Till then, intelligence agencies had suspected the Students Islamic Movement of India of having orchestrated the serial blasts. The call from the IM managed to divert focus from the SIMI and shot the hitherto unknown outfit into the national spotlight.

On Tuesday, a man calling himself Abu Jindal called up the correspondent of an Indian daily in Pakistan. He claimed that a new outfit called the Lashkar-e-Taiyba al-Almi ha carried out the Pune blast on February 13, which killed 10 people and injured many more. The call from the unknown group will shift the intelligence agencies' attention off the Indian Mujahideen, which was suspected to have carried out the blast.

The agencies had zeroed in on the IM based on the revelations of Shahzad, one of its key operatives, who told interrogators that the IM had been regrouping and was planning to strike again under a pseudonym.

Intelligence Bureau officials pointed out that this pattern was followed by terror outfits to confuse the investigators and divert the attention of the agencies.  A similar call was made purportedly by the IM after the UP serial blasts and by the Deccan Mujahideen after the terror attack on Mumbai.

The caller claimed that his group was a breakaway faction of the Lashkar-e-Tayiba, which had parted ways with the LeT and the Inter Services Intelligence and was planning to carry out Jihadi activities on its own. However, this claim falls flat, as the ISI has actively backed terror outfits in India so far

Incidentally, Abu Jindal is not a new name for the intelligence agencies.

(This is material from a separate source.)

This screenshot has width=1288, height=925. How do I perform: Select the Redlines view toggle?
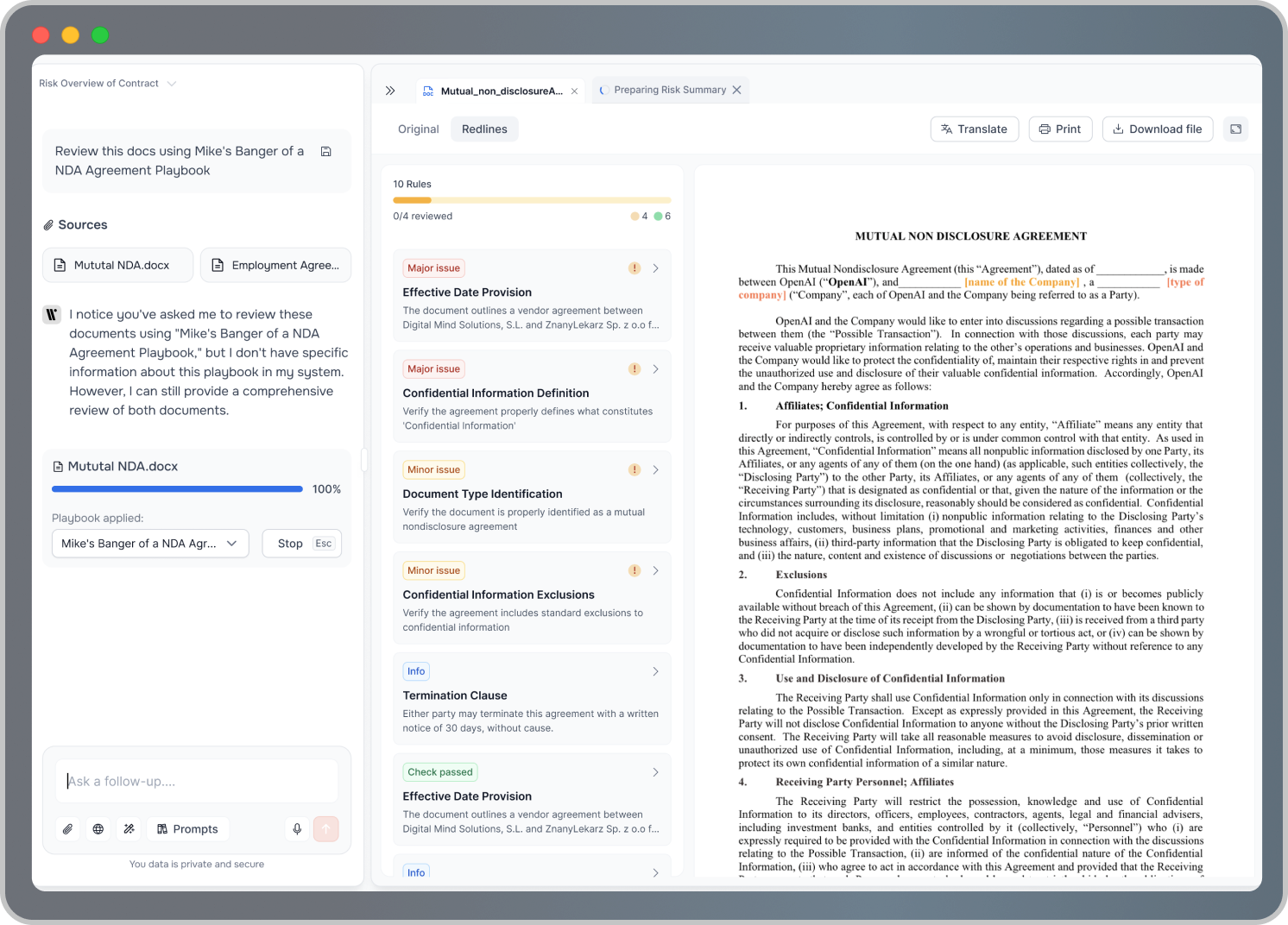point(484,129)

Abu Jindal or Jundal is the name of the accent trainer of the Lashkar, originally from Hyderabad, who trained the ten terrorists for the Mumbai siege.

IB sources point out that the call came in the wake of an email sent by Al Qaeda terrorist Ilyas Kashmiri to Asia Times Online in Pakistan, in which the commander of the 313 brigade speaks about targeting Indian cities. These developments over the past couple of days have intensified the pressure on the ISI and the latest call by Lashkar-e-Taiyba al-Almi seemed like a desperate ploy to confuse the investigators.

There are absolutely no records to show the existence of such an outfit and it is clear that it was a hoax call, said IB officials.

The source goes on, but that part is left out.